**SUPPLIED INFORMATION**
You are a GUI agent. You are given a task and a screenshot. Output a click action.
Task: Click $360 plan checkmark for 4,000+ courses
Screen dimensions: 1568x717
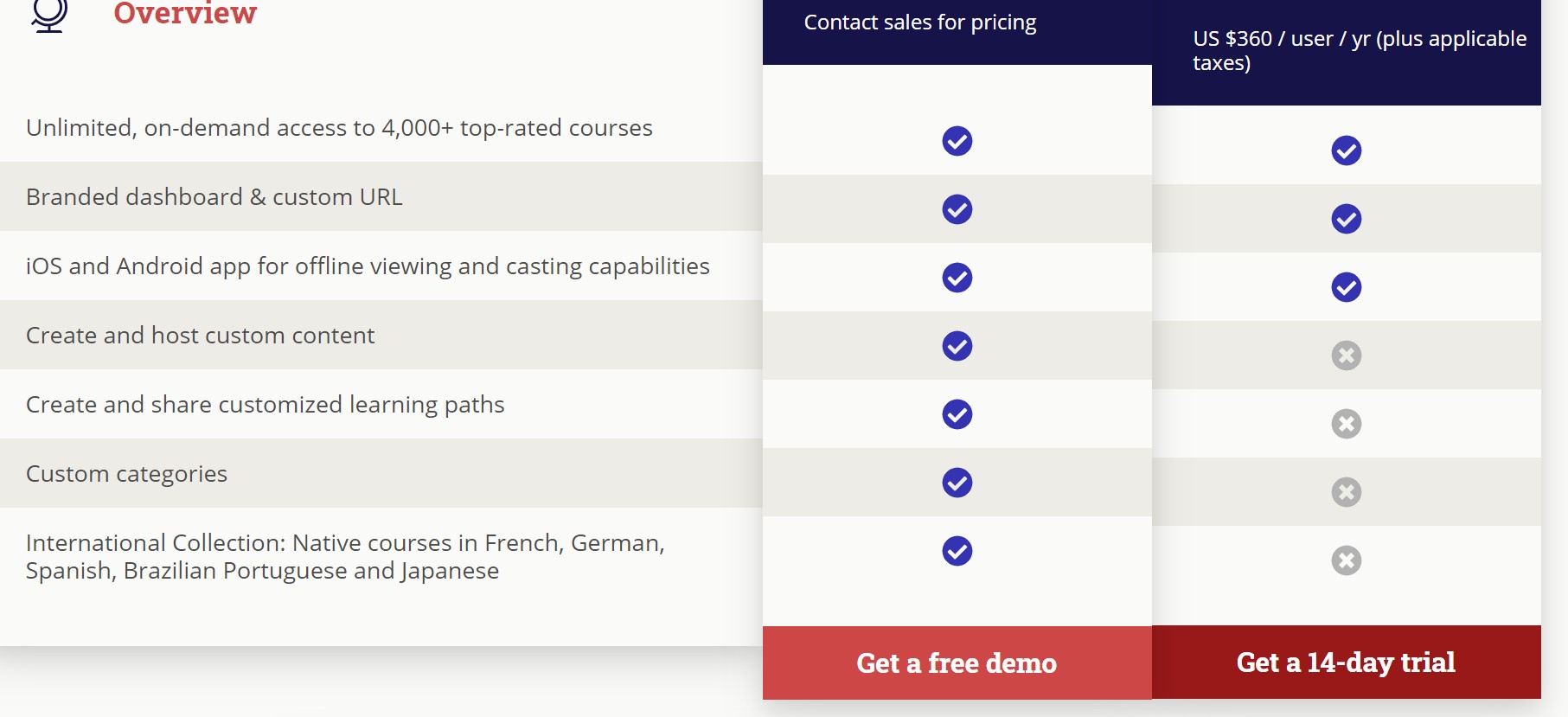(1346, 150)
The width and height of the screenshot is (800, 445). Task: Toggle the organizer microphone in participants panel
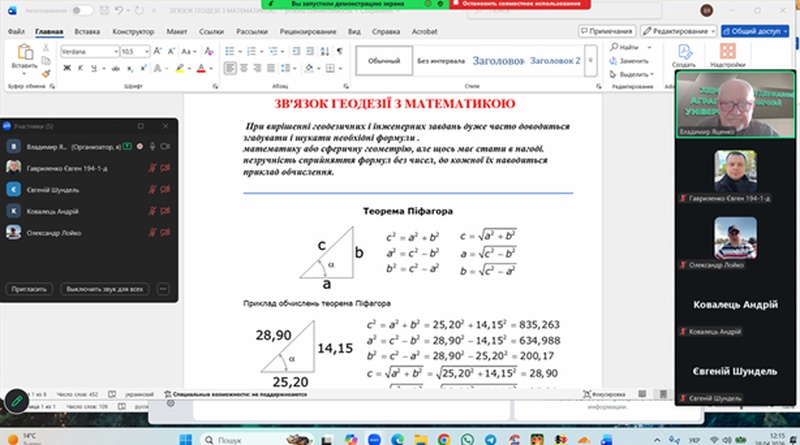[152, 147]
--
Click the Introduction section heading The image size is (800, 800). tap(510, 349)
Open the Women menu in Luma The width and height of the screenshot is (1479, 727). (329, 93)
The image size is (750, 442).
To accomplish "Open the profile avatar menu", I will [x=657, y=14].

**WHAT IS EXPECTED**
Output the number of lines above holding the word "menu", and nothing besides it.

**SOLUTION TO THE PROBLEM**
2